● Problem statement
Transcribe all of the records below verbatim, omitting the pictures.

● Input for this task
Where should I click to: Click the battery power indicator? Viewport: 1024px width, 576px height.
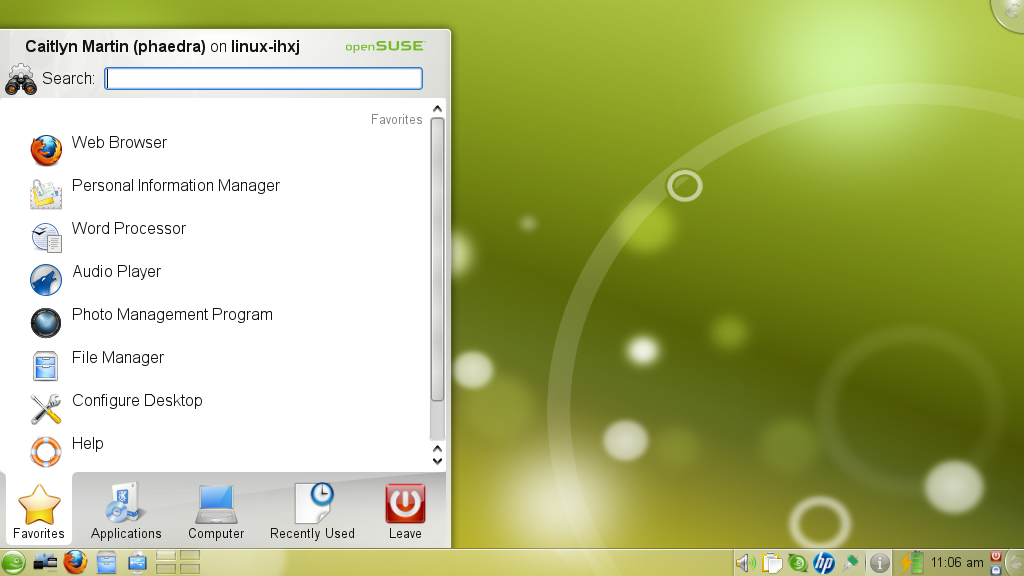tap(911, 563)
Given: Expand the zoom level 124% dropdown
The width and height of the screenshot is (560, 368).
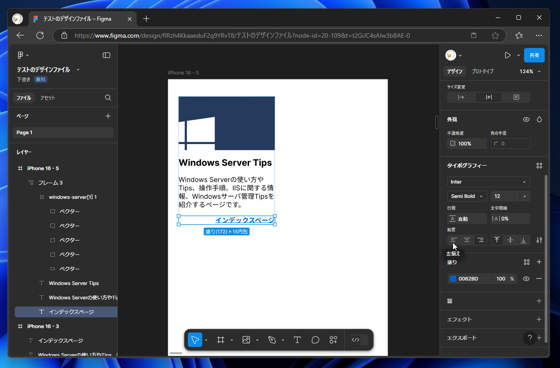Looking at the screenshot, I should coord(530,71).
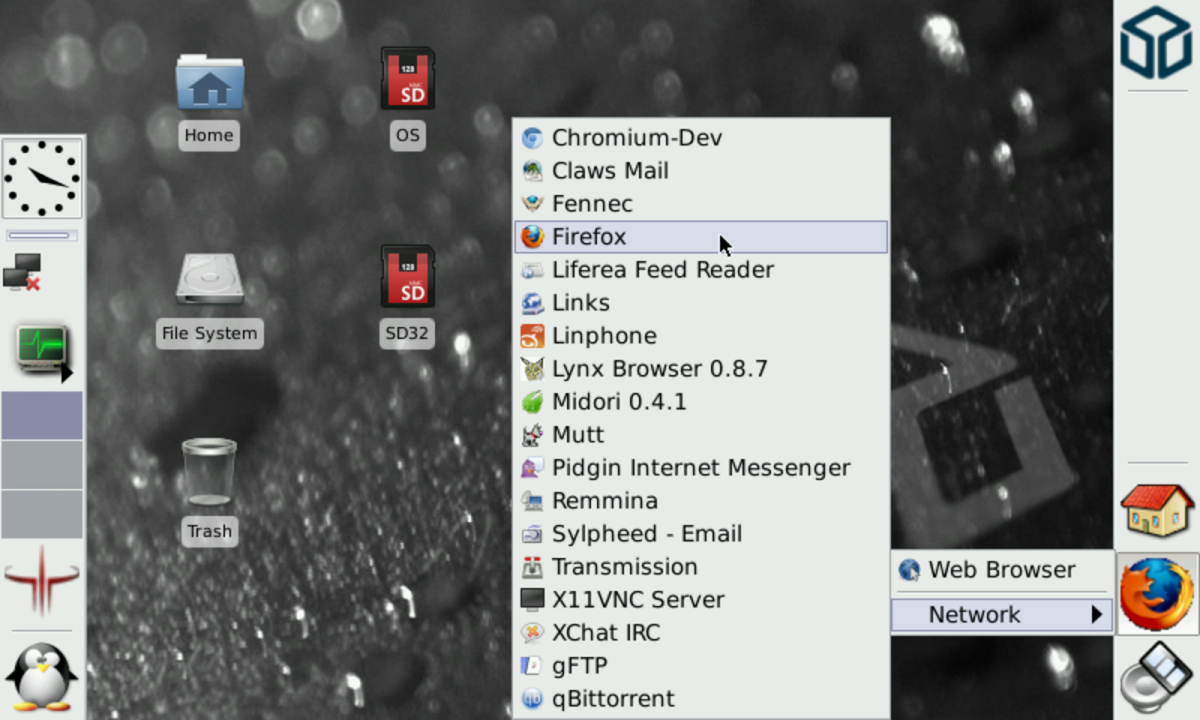Click the analog clock widget
Viewport: 1200px width, 720px height.
(x=42, y=178)
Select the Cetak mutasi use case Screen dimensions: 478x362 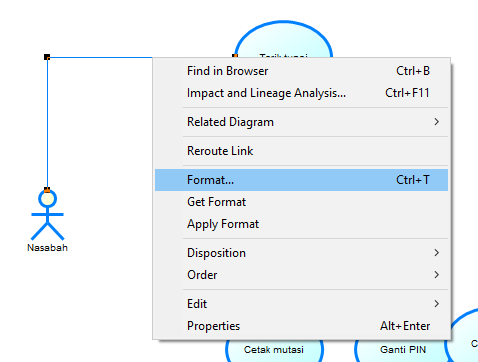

● Task solution
Where should I click to: Click the battery power indicator? Viewport: 1024px width, 576px height.
tap(911, 563)
Given: Expand the zoom level 124% dropdown
The width and height of the screenshot is (560, 368).
Looking at the screenshot, I should coord(530,71).
Click the analog clock widget
Viewport: 1200px width, 720px height.
(x=42, y=178)
Select the Cetak mutasi use case Screen dimensions: 478x362 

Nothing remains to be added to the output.